--- Bloco de texto ---

O panorama
das orquestras de jazz em Portugal encontra-se cada vez mais solidificado, com
projetos que se vão afirmando de forma estruturada, de norte a sul e ilhas.
Destaca-se a excelência da Orquestra Jazz de Matosinhos (OJM), mas há vários
outros casos que se têm afirmando com consistência, como as orquestras de
Leiria, Hot Clube, Angrajazz, Funchal, Gerajazz e Espinho. Temos agora que ter em
conta mais uma, a Orquestra de Jazz de Setúbal (OJS). Nascida em 2021, a
orquestra setubalense conta com direção artística e executiva de Luís Cunha e
Sérgio Gabriel e desde logo reuniu um conjunto de músicos de diferentes
gerações, entre jovens talentos e nomes já consagrados.
A edição do
seu disco de estreia, “Em cada esquina um amigo”, foi concretizada com uma ação
de angariação/crowdfunding, uma ação solidária que envolveu a comunidade
– e foi bem-sucedida. Neste seu registo de estreia, a OJS homenageia a música
de José Afonso (que teve uma forte ligação à cidade do Sado, tendo vivido lá uma
parte da sua vida), através da recriação jazzística de uma seleção dos seus
temas, trabalhados com arranjos originais. A orquestra aproveita a ocasião
também para se associar à comemoração dos 50 anos do 25 de Abril, uma vez que a
música de José Afonso não foi apenas banda-sonora da revolução, é indissociável
da mesma.

--- Itens ---

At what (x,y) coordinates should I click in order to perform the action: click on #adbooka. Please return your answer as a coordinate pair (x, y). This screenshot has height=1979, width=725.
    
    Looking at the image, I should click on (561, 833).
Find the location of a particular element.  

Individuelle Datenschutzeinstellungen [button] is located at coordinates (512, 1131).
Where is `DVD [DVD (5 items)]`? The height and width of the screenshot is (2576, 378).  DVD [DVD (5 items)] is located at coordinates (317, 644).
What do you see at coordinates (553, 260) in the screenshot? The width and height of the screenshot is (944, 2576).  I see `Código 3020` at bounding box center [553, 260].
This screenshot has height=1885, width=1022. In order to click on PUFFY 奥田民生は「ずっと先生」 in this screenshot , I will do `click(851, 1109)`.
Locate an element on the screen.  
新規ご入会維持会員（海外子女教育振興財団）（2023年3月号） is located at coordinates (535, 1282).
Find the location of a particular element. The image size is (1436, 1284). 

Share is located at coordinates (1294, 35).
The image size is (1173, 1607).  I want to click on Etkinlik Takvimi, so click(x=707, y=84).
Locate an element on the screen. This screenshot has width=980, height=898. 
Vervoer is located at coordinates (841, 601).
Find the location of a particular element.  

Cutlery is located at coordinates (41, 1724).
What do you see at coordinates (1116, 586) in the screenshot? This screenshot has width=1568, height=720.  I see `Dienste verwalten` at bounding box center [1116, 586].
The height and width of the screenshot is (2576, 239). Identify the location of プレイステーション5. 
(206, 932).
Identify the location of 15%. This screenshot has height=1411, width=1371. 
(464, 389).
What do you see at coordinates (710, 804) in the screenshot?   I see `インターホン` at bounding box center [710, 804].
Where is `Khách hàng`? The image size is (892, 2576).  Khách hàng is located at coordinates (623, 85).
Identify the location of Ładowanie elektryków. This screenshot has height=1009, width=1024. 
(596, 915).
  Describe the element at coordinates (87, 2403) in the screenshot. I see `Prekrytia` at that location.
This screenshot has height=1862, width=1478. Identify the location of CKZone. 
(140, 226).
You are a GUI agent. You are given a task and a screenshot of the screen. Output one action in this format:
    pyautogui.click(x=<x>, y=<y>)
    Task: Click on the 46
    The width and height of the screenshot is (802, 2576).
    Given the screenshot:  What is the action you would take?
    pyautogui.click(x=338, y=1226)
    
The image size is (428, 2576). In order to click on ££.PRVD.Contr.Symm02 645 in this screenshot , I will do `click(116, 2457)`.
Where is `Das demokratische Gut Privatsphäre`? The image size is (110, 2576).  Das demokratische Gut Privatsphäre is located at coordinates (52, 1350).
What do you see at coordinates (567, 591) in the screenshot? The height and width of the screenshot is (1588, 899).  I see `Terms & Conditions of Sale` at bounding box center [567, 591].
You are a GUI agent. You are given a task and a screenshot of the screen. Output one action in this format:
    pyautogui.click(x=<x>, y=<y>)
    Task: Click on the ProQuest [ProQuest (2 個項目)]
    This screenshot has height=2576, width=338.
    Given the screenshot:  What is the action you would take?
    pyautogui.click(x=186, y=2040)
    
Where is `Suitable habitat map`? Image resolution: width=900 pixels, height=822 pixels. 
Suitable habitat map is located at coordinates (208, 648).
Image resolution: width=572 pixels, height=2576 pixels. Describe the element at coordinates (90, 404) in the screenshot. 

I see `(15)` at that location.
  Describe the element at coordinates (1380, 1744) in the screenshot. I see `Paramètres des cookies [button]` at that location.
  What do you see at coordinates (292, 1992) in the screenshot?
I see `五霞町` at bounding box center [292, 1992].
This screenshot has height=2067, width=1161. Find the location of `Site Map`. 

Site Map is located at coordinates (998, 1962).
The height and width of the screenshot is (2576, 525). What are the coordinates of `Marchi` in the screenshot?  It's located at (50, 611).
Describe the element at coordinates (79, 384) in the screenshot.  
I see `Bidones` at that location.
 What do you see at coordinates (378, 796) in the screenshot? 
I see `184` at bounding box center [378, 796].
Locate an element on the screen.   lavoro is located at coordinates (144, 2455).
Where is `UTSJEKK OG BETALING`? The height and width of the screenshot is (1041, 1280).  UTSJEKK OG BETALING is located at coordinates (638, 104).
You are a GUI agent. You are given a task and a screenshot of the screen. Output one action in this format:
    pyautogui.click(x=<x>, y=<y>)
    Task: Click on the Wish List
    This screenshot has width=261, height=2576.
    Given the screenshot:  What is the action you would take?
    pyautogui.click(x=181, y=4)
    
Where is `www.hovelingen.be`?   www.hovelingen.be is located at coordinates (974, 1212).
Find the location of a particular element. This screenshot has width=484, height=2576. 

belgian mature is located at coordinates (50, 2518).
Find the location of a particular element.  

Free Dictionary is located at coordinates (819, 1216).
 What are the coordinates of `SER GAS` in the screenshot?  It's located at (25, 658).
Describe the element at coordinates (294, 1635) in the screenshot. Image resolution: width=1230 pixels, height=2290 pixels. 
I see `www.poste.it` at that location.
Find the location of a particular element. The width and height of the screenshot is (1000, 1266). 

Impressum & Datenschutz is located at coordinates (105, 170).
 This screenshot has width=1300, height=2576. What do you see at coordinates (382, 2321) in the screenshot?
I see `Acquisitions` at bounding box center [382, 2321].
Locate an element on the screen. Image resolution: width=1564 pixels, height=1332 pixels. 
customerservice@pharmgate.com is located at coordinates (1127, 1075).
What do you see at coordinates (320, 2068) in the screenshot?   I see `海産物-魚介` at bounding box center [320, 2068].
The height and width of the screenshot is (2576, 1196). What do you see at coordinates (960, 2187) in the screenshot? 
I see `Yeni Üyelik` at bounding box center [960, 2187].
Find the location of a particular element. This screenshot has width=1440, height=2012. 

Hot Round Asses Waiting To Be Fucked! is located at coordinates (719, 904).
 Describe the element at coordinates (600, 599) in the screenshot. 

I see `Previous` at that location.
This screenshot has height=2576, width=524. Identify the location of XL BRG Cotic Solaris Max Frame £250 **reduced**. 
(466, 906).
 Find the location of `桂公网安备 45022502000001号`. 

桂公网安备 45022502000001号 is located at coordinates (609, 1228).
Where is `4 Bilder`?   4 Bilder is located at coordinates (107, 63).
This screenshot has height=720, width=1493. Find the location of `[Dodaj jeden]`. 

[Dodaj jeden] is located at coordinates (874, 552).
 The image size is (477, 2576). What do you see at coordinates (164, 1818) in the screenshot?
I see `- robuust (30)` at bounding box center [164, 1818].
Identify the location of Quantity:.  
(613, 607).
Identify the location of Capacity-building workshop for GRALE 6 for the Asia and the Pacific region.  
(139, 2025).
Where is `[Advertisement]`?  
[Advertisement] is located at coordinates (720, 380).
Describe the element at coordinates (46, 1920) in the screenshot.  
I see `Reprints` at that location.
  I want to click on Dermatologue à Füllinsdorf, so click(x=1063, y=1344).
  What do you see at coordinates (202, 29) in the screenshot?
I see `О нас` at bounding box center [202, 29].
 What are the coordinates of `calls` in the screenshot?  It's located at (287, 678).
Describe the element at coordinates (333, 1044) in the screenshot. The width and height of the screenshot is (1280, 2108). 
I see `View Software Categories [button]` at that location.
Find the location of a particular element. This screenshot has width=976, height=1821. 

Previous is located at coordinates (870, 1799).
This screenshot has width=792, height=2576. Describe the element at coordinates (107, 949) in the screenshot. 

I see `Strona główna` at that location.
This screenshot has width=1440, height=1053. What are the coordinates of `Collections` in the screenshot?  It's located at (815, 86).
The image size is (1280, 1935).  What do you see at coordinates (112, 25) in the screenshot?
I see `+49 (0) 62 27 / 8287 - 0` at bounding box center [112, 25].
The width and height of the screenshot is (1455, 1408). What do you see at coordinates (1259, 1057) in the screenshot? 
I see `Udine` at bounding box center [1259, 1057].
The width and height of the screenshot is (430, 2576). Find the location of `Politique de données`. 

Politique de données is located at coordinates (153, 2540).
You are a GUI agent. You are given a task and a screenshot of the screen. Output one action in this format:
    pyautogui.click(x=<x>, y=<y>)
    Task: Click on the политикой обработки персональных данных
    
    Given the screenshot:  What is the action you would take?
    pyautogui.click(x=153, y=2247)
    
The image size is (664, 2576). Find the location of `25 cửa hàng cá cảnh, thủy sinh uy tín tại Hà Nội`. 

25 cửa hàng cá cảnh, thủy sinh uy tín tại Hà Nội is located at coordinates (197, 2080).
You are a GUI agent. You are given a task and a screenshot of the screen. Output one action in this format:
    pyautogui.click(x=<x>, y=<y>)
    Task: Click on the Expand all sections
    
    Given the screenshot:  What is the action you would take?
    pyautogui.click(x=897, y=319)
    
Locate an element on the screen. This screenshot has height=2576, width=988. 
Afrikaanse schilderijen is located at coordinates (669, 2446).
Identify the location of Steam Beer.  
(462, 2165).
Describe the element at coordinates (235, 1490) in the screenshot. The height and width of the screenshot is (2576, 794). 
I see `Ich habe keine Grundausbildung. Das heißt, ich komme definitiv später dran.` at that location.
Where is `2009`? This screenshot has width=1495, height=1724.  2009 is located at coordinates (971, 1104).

---

Exercício 1: Segundo o texto sobre a Orquestra de Jazz de Setúbal, quem assume a direção artística e executiva desta orquestra?
Exercício 2: Transcreva do texto sobre a Orquestra de Jazz de Setúbal o trecho que vai de "Destaca-se a excelência" até "nomes já consagrados.".

Resposta 1: Luís Cunha e Sérgio Gabriel.

Resposta 2:
Destaca-se a excelência da Orquestra Jazz de Matosinhos (OJM), mas há vários
outros casos que se têm afirmando com consistência, como as orquestras de
Leiria, Hot Clube, Angrajazz, Funchal, Gerajazz e Espinho. Temos agora que ter em
conta mais uma, a Orquestra de Jazz de Setúbal (OJS). Nascida em 2021, a
orquestra setubalense conta com direção artística e executiva de Luís Cunha e
Sérgio Gabriel e desde logo reuniu um conjunto de músicos de diferentes
gerações, entre jovens talentos e nomes já consagrados.